TASK INSTRUCTIONS ▸
With the line containing "[presentation] (166, 130)" as the first line and the last line of the records as the final one, reproduce that range exactly.

INFORMATION SUPPLIED ▸
━━━━

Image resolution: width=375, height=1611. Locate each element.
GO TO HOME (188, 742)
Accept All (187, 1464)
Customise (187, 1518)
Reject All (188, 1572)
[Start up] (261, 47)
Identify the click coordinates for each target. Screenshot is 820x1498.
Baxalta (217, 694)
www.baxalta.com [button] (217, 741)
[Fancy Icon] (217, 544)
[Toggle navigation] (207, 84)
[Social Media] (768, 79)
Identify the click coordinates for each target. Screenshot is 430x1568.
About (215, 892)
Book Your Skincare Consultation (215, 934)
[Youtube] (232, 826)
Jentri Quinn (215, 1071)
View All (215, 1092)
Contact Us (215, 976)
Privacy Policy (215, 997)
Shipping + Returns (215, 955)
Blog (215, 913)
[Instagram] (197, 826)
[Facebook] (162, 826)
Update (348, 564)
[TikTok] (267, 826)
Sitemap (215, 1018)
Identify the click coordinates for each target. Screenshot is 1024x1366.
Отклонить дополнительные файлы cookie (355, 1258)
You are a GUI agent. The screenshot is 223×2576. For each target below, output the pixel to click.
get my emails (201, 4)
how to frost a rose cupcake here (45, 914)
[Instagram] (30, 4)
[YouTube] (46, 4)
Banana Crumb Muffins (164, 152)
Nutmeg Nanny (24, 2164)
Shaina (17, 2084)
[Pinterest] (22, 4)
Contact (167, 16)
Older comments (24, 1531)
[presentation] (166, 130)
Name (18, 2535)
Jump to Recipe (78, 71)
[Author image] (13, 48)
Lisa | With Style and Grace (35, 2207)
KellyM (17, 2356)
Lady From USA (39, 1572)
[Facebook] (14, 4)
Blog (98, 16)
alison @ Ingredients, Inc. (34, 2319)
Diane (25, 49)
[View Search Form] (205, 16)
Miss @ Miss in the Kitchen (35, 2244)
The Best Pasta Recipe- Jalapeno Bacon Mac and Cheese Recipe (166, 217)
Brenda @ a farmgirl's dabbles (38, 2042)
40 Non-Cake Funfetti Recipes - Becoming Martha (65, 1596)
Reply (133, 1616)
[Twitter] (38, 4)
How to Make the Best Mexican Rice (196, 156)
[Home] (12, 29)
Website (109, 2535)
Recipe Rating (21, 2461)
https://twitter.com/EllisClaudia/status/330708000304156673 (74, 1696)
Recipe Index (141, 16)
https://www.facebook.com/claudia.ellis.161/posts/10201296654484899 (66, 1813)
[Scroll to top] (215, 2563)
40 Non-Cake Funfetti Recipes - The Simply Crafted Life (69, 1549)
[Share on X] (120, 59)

━━━━

EXPECTED OUTPUT ▸
[presentation] (166, 130)
Name (18, 2535)
Jump to Recipe (78, 71)
[Author image] (13, 48)
Lisa | With Style and Grace (35, 2207)
KellyM (17, 2356)
Lady From USA (39, 1572)
[Facebook] (14, 4)
Blog (98, 16)
alison @ Ingredients, Inc. (34, 2319)
Diane (25, 49)
[View Search Form] (205, 16)
Miss @ Miss in the Kitchen (35, 2244)
The Best Pasta Recipe- Jalapeno Bacon Mac and Cheese Recipe (166, 217)
Brenda @ a farmgirl's dabbles (38, 2042)
40 Non-Cake Funfetti Recipes - Becoming Martha (65, 1596)
Reply (133, 1616)
[Twitter] (38, 4)
How to Make the Best Mexican Rice (196, 156)
[Home] (12, 29)
Website (109, 2535)
Recipe Rating (21, 2461)
https://twitter.com/EllisClaudia/status/330708000304156673 (74, 1696)
Recipe Index (141, 16)
https://www.facebook.com/claudia.ellis.161/posts/10201296654484899 (66, 1813)
[Scroll to top] (215, 2563)
40 Non-Cake Funfetti Recipes - The Simply Crafted Life (69, 1549)
[Share on X] (120, 59)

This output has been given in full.